[Start of section]
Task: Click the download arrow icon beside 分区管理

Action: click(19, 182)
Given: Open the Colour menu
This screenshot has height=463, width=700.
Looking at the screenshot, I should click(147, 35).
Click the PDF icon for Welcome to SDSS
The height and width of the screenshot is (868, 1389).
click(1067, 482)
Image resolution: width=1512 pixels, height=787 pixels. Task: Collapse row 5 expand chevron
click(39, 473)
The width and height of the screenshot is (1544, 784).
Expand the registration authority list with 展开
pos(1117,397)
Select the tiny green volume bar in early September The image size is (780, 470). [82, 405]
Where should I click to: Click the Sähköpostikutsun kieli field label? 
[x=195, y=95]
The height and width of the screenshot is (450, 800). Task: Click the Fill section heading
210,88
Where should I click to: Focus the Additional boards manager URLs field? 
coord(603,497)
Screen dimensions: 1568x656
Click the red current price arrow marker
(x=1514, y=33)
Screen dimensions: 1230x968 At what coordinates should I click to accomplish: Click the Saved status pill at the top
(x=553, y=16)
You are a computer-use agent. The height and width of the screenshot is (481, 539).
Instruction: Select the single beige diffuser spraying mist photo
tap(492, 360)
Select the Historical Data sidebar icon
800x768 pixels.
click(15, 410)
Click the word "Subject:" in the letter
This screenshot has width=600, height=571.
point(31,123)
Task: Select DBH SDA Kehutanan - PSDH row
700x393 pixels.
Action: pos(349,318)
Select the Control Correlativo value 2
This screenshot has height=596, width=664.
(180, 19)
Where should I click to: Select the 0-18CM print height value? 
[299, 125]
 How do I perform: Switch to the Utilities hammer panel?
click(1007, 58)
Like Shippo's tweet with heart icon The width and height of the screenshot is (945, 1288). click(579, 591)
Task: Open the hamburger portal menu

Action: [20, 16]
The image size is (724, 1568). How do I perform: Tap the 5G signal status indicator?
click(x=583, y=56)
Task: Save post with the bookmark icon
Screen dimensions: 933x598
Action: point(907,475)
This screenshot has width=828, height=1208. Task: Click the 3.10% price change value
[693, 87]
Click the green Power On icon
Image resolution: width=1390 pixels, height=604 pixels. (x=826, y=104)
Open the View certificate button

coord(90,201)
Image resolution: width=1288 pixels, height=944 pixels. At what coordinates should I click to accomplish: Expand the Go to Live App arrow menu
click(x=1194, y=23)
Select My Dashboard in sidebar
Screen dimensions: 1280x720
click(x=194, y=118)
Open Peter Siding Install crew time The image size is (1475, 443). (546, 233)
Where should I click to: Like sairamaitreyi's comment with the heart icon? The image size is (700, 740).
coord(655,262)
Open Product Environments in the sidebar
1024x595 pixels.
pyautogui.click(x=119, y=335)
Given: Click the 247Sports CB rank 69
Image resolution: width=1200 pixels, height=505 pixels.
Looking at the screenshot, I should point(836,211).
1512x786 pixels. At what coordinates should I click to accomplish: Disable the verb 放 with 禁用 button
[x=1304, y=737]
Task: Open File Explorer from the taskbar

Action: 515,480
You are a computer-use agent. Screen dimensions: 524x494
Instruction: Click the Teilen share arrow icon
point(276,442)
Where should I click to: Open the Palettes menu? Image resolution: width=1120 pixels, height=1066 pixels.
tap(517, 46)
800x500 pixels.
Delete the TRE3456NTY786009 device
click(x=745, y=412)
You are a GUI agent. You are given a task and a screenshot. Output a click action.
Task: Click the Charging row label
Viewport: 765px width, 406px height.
[End of section]
__Exercise__
All entries given above are to be printed again exactly.

__Output of the task__
Task: Click the download arrow icon beside 分区管理

Action: click(19, 182)
Given: Open the Colour menu
This screenshot has height=463, width=700.
Looking at the screenshot, I should click(147, 35).
Click the PDF icon for Welcome to SDSS
The height and width of the screenshot is (868, 1389).
click(1067, 482)
Image resolution: width=1512 pixels, height=787 pixels. Task: Collapse row 5 expand chevron
click(39, 473)
The width and height of the screenshot is (1544, 784).
Expand the registration authority list with 展开
pos(1117,397)
Select the tiny green volume bar in early September The image size is (780, 470). [82, 405]
Where should I click to: Click the Sähköpostikutsun kieli field label? 
[x=195, y=95]
The height and width of the screenshot is (450, 800). Task: Click the Fill section heading
210,88
Where should I click to: Focus the Additional boards manager URLs field? 
coord(603,497)
Screen dimensions: 1568x656
Click the red current price arrow marker
(x=1514, y=33)
Screen dimensions: 1230x968 At what coordinates should I click to accomplish: Click the Saved status pill at the top
(x=553, y=16)
You are a computer-use agent. The height and width of the screenshot is (481, 539).
Instruction: Select the single beige diffuser spraying mist photo
tap(492, 360)
Select the Historical Data sidebar icon
800x768 pixels.
click(15, 410)
Click the word "Subject:" in the letter
This screenshot has width=600, height=571.
point(31,123)
Task: Select DBH SDA Kehutanan - PSDH row
700x393 pixels.
Action: pos(349,318)
Select the Control Correlativo value 2
This screenshot has height=596, width=664.
(180, 19)
Where should I click to: Select the 0-18CM print height value? 
[299, 125]
 How do I perform: Switch to the Utilities hammer panel?
click(1007, 58)
Like Shippo's tweet with heart icon The width and height of the screenshot is (945, 1288). click(579, 591)
Task: Open the hamburger portal menu

Action: [20, 16]
The image size is (724, 1568). How do I perform: Tap the 5G signal status indicator?
click(x=583, y=56)
Task: Save post with the bookmark icon
Screen dimensions: 933x598
Action: point(907,475)
This screenshot has width=828, height=1208. Task: Click the 3.10% price change value
[693, 87]
Click the green Power On icon
Image resolution: width=1390 pixels, height=604 pixels. (x=826, y=104)
Open the View certificate button

coord(90,201)
Image resolution: width=1288 pixels, height=944 pixels. At what coordinates should I click to accomplish: Expand the Go to Live App arrow menu
click(x=1194, y=23)
Select My Dashboard in sidebar
Screen dimensions: 1280x720
click(x=194, y=118)
Open Peter Siding Install crew time The image size is (1475, 443). (546, 233)
Where should I click to: Like sairamaitreyi's comment with the heart icon? The image size is (700, 740).
coord(655,262)
Open Product Environments in the sidebar
1024x595 pixels.
pyautogui.click(x=119, y=335)
Given: Click the 247Sports CB rank 69
Image resolution: width=1200 pixels, height=505 pixels.
Looking at the screenshot, I should point(836,211).
1512x786 pixels. At what coordinates should I click to accomplish: Disable the verb 放 with 禁用 button
[x=1304, y=737]
Task: Open File Explorer from the taskbar

Action: 515,480
You are a computer-use agent. Screen dimensions: 524x494
Instruction: Click the Teilen share arrow icon
point(276,442)
Where should I click to: Open the Palettes menu? Image resolution: width=1120 pixels, height=1066 pixels.
tap(517, 46)
800x500 pixels.
Delete the TRE3456NTY786009 device
click(x=745, y=412)
You are a GUI agent. You are given a task and a screenshot. Output a click action.
Task: Click the Charging row label
Viewport: 765px width, 406px height.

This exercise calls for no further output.